▶ [Supplied passage]:
%%
[gmx-developers] Reproducible runs with DLB

Thu Jul 21 16:30:08 CEST 2011

On 22/07/2011 12:15 AM, Bogdan Costescu wrote:
> Dear GROMACS developers,
>
> I need to be able to restart from an earlier point in a simulation and
> exactly reproduce the original simulation while running in parallel
> with DD. Although I save the state of the simulation in a checkpoint
> file (using mdrun -cpnum), upon restart with the same number of ranks,
> there are differences, small at the beginning but which become larger
> later, which seem to appear due to the different DD cell sizes as they
> are modified by the dynamic load balancing (DLB). Turning DLB off
> (mdrun -dlb no) or running in reproducible mode (mdrun -reprod) makes
> the restart exactly reproduce the original (at least based on the
> criteria I'm interested in), however the run is significantly slower -
> the molecular system is not homogeneous, so DLB helps a lot in
> redistributing the calculations.
>
> If my understanding of the issue is correct, saving the state of the
> DD together with the checkpoint data and loading it upon restart would
> allow me to keep DLB enabled and exactly reproduce the original run.
%%
▶ [Data lines]:
%%
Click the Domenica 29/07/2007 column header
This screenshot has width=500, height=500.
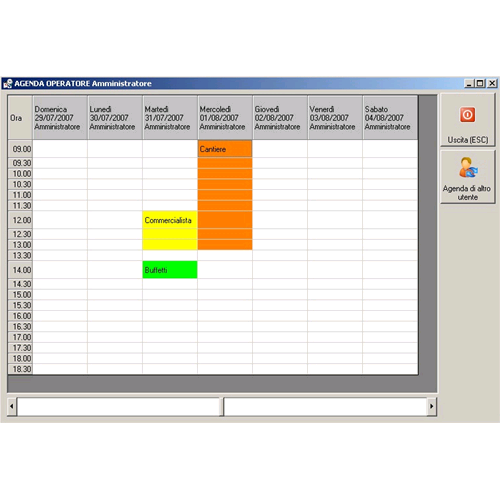60,118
%%
▶ [Tasks to complete]:
1. In the mailing-list post on reproducible GROMACS runs with DLB, which mdrun option does the writer use to save the simulation state in a checkpoint file?
2. Pick up the mailing-list post on reproducible GROMACS runs with DLB and continue it after its last sentence.

▶ [Final answers]:
1. mdrun -cpnum

2.
> Is this so ?

Sounds right.

>   What are the difficulties in doing it ?

Extending the checkpoint file format is not programmer-friendly, never 
mind writing save-and-restore code for DD.

I suggest you look at the hidden options to mdrun that allow you to 
impose a particular DD grid that gives satisfactory performance. See 
"mdrun -h -hidden". You might have to reverse engineer how to use these 
from the code.

Mark

> If this is
> doable, is someone with a good understanding of DD willing to guide me
> in implementing it ? Of course, if someone with a good understanding
> of DD would be willing to implement it, I'd be more than glad to test
> it :-)
>
> Thanks in advance!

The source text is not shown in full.